Police, not military, can fight extremism

At least 20 people, most of them students and teachers at the Bacha Khan University (BKU) at Charsadda near Peshawar in Pakistan were killed in a major terrorist attack on Wednesday morning, laying bare yet again the vulnerability of places of learning to terrorist attacks. The identity of the attackers is yet to be established. While a Tehreek-e-Taliban Pakistan leader has claimed responsibility, the outfit’s main spokesperson has denied links with the assault. However, the needle of suspicion points in the TTP’s direction. Education has been an important target of the Afghan and Pakistan Taliban. Schools and colleges have repeatedly come under fire as they are seen to be providing a modernist vision, which is at odds with the Taliban’s obscurantist thinking. Additionally, attacks on schools have maximum shock value and are easy to execute as they are soft targets. Wednesday’s attack at Charsadda has stirred grim memories of a similar assault by the TTP a little over a year ago on a school for children of the armed forces. That attack left 135 children dead. In the wake of the 2014 Peshawar school attack, the Pakistani government displayed a new resolve to fight terrorism. It promised to target all terrorist groups without distinction. It came out with a 20-point National Action Plan (NAP) and only a few weeks ago, the military trotted out numbers of slain terrorist to showcase its success in taking on terrorists. However, the attack on BKU lays bare the hollowness of the military’s claim; the terrorists’ capacity to unleash violence and mayhem remains very much intact.

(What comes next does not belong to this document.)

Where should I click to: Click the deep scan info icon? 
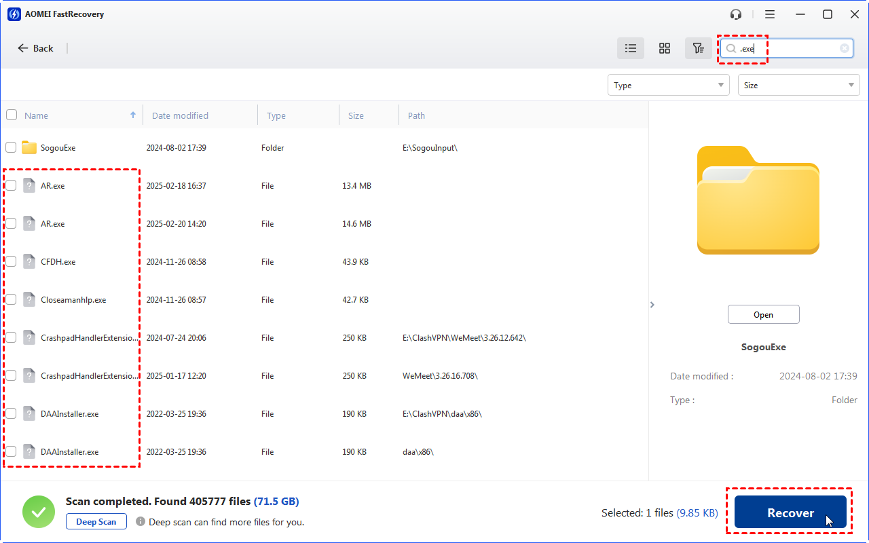point(141,522)
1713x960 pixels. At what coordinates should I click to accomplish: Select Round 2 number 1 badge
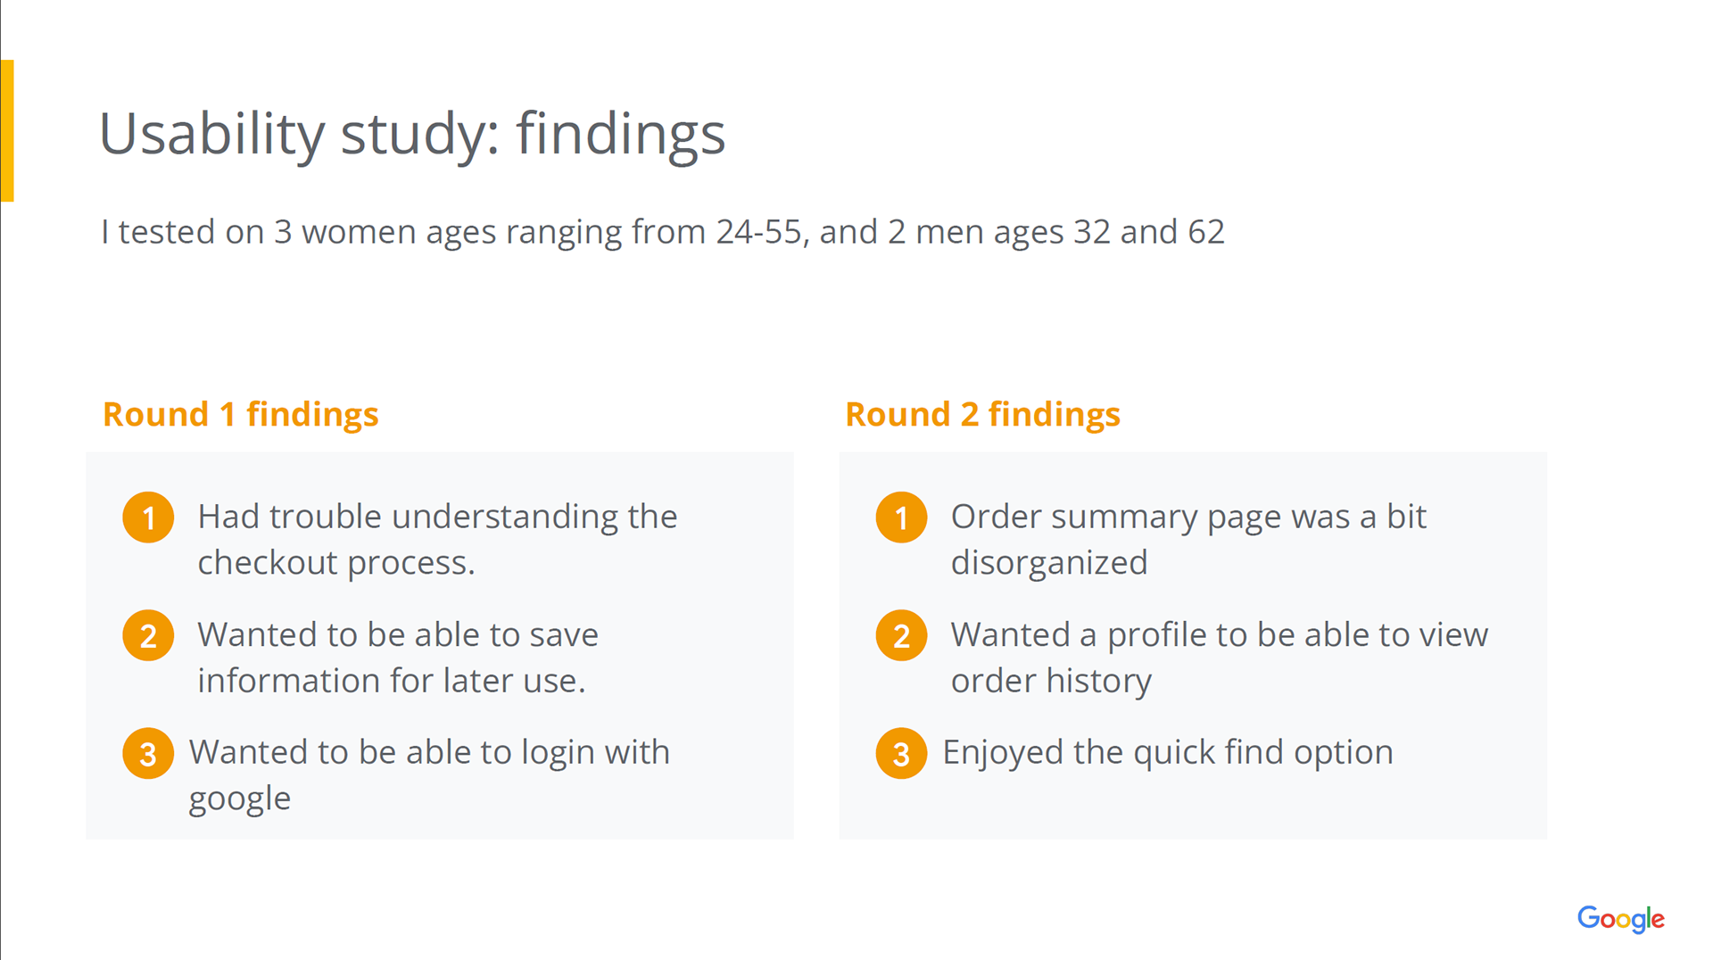tap(901, 517)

Using the military to fight terrorism often does more harm than good. It undermines civilian institutions. Homes rather than terrorist hideouts are destroyed in random bombing as the military cannot match the local police’s intelligence network. Thus, it is a blunt instrument that results in massive human rights violations, which in turn fuel militancy and anger against the state. High-profile responses to terrorism such as hanging of terrorists found guilty in the attack do not deter others from indulging in terrorism. Importantly, the good terrorist-bad terrorist distinction continues to shape the Pakistan military’s counter-terrorism strategy.

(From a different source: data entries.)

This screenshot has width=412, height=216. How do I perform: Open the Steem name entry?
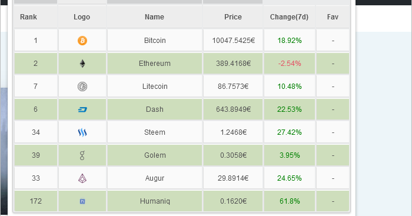(x=155, y=132)
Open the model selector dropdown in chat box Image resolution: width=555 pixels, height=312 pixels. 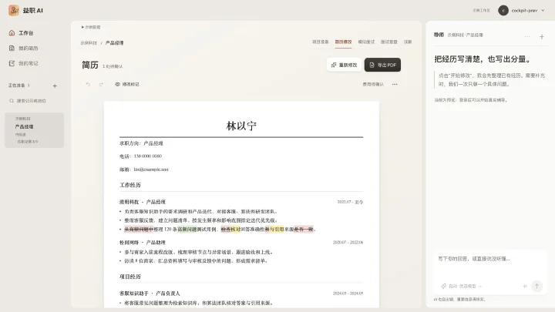(x=462, y=286)
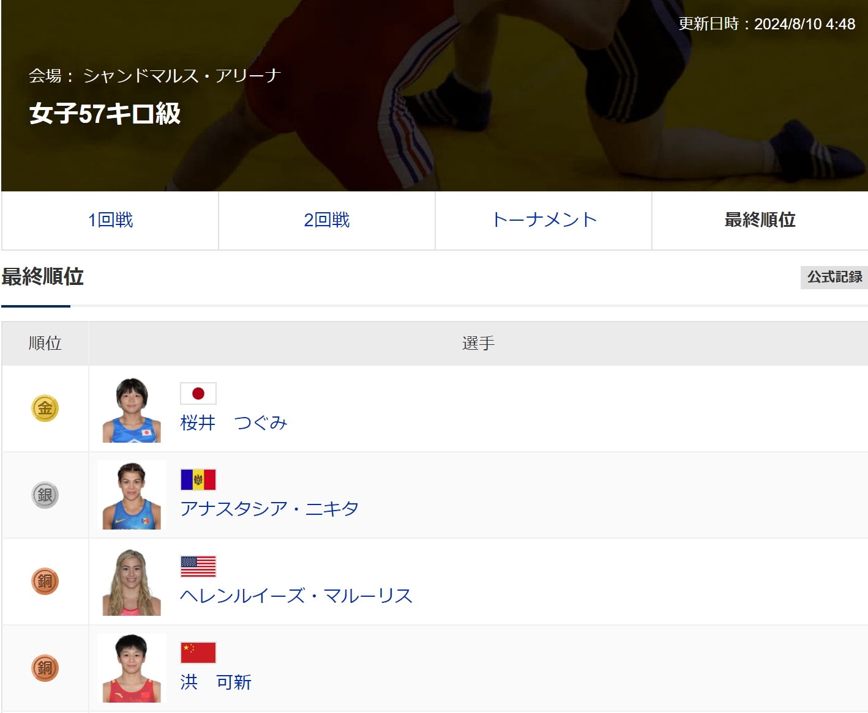The height and width of the screenshot is (713, 868).
Task: Click bronze medal icon beside ヘレンルイーズ・マルーリス
Action: (x=45, y=581)
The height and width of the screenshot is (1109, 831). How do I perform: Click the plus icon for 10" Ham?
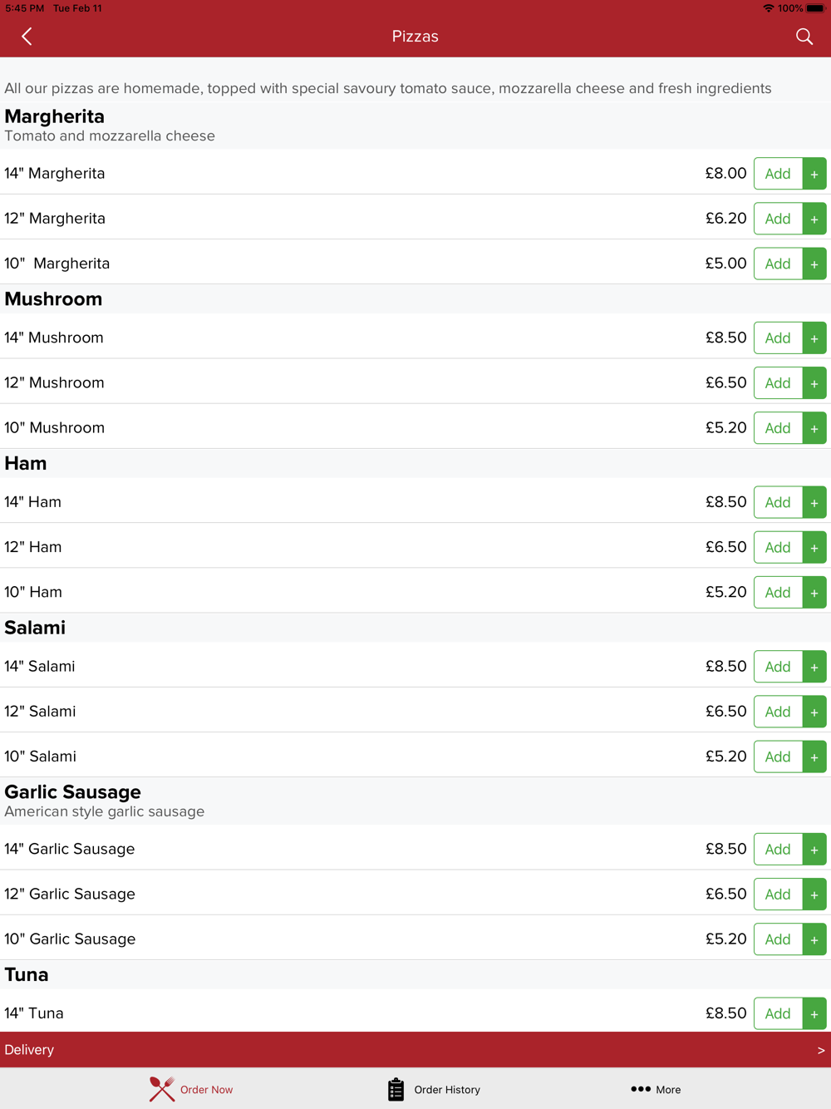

Pakistan needs to substitute its current military-focu-sed counter-terrorism strategy to one that is led by the police and based on strong intelligence input. If the NAP is meant to combat terrorism in Pakistan, it must be reworked to empower civilian institutions and strengthen public confidence in the state, as well as weaken extre-mist ideologies and radicalisation. A strategy that focuses on violence and revenge cannot defeat extremism.